Dataset entries:
- - - - - - -
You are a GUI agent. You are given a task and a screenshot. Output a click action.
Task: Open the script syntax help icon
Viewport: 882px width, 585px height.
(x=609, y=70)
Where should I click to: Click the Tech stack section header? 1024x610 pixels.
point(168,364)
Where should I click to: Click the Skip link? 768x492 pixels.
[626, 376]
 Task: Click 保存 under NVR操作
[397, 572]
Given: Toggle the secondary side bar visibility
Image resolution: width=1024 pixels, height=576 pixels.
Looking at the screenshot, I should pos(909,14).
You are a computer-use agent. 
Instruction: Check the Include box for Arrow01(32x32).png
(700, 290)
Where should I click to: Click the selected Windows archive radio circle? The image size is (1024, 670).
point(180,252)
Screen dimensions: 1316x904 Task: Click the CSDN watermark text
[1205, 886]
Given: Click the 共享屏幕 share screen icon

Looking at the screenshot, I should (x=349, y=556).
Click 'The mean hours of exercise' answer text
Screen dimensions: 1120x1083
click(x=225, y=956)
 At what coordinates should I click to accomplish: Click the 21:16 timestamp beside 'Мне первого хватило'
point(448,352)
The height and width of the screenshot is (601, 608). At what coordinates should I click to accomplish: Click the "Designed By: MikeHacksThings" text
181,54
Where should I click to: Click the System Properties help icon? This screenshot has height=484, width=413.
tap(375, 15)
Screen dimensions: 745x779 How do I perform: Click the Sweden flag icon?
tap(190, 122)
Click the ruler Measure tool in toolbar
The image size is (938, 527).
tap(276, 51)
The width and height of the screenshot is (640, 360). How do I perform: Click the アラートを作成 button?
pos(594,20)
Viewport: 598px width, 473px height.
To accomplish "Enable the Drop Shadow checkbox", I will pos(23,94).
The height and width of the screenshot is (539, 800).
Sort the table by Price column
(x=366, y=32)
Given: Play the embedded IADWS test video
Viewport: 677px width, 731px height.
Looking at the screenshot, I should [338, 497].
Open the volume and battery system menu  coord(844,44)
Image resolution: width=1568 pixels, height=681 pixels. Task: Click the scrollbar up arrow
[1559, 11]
- - - - - - -
Task:
Go through the entries above and tally each line that has the word "agent"; reply with the tally and nothing else.

Reply to the task:
2